Metabolism of pyrazolo(3,4-d)pyrimidines in Leishmania braziliensis and Leishmania donovani. Allopurinol, oxipurinol, and 4-aminopyrazolo(3,4-d)pyrimidine.

作者信息

Nelson D J, Bugge C J, Elion G B, Berens R L, Marr J J

出版信息

J Biol Chem. 1979 May 25;254(10):3959-64.

PMID:438170
Abstract

Leishmania donovani and Leishmania braziliensis grown in culture formed millimolar concentrations of allopurinol ribonucleoside 5'-monophosphate from [6-14C]allopurinol. In addition, allopurinol 1-ribonucleoside, oxipurinol riboside 5'-monophosphate, and three new metabolites of allopurinol, namely, 4-aminopyrazolo(3,4-d)pyrimidine ribonucleoside 5'-monophosphate and the corresponding di- and triphosphates (1-ribosyl 4-aminopyrazolo(3,4-d)pyrimidine 5'-diphosphate and 1-ribosyl 4-aminopyrazolo(3,4-d)pyrimidine 5'-triphosphate) were identified in the parasitic cells. They were formed via a unique amination reaction from 1-ribosyl allopurinol 5'-phosphate, analogous to the conversion of IMP to AMP. [6-14C]Allopurinol was incorporated into RNA of L. donovani in the form of 4-aminopyrazolo(3,4-d)pyrimidine.
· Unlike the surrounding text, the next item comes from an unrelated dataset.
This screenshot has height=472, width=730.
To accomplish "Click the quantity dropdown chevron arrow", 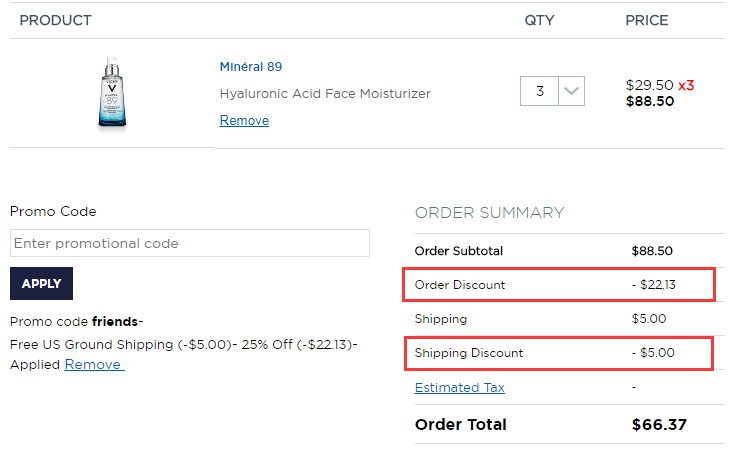I will point(571,91).
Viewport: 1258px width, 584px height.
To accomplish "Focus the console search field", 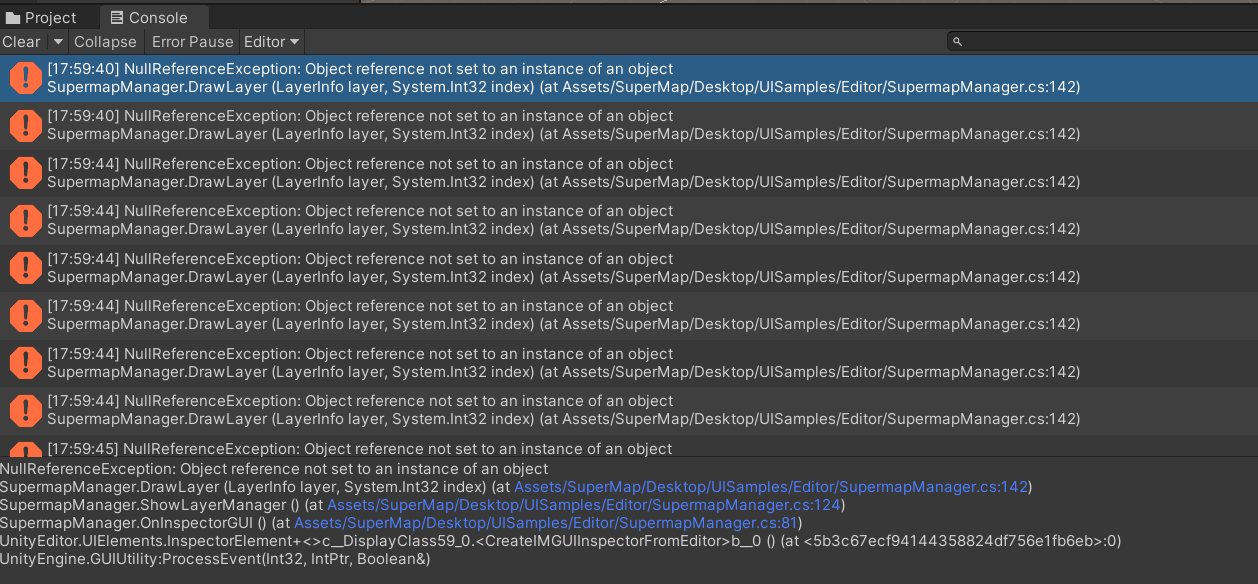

Adenine reversed the growth inhibition of allopurinol and prevented its metabolism to all of the ribonucleotide metabolites. L. donovani was 2- to 4-fold more active in its metabolism of allopurinol to ribonucleotides than L. braziliensis. 4-Aminopyrazolo(3,4-d)pyrimidine inhibited cell growth and resulted in high intracellular levels of 1-ribosyl allopurinol 5'-phosphate and smaller amounts of the 4-aminopyrazolo(3,4-d)pyrimidine ribonucleotides. The metabolism of allopurinol to 4-aminopyrazolo(3,4-d)pyrimidine ribonucleotides and its resultant cytotoxicity occurs in these parasitic protozoans, but not in mammalian cells.

摘要

在培养物中生长的杜氏利什曼原虫和巴西利什曼原虫能将[6-¹⁴C]别嘌呤醇转化为毫摩尔浓度的别嘌呤醇核糖核苷5'-单磷酸。此外,还在寄生细胞中鉴定出了别嘌呤醇1-核糖核苷、氧嘌呤醇核糖核苷5'-单磷酸以及别嘌呤醇的三种新代谢产物,即4-氨基吡唑并[3,4-d]嘧啶核糖核苷5'-单磷酸及其相应的二磷酸和三磷酸(1-核糖基4-氨基吡唑并[3,4-d]嘧啶5'-二磷酸和1-核糖基4-氨基吡唑并[3,4-d]嘧啶5'-三磷酸)。它们是通过1-核糖基别嘌呤醇5'-磷酸的独特胺化反应形成的,类似于肌苷酸向腺苷酸的转化。[6-¹⁴C]别嘌呤醇以4-氨基吡唑并[3,4-d]嘧啶的形式掺入杜氏利什曼原虫的RNA中。腺嘌呤可逆转别嘌呤醇对生长的抑制作用,并阻止其代谢为所有核糖核苷酸代谢产物。杜氏利什曼原虫将别嘌呤醇代谢为核糖核苷酸的活性比巴西利什曼原虫高2至4倍。4-氨基吡唑并[3,4-d]嘧啶抑制细胞生长,并导致细胞内1-核糖基别嘌呤醇5'-磷酸水平升高,而4-氨基吡唑并[3,4-d]嘧啶核糖核苷酸的量较少。别嘌呤醇向4-氨基吡唑并[3,4-d]嘧啶核糖核苷酸的代谢及其产生的细胞毒性在这些寄生原生动物中发生,但在哺乳动物细胞中不发生。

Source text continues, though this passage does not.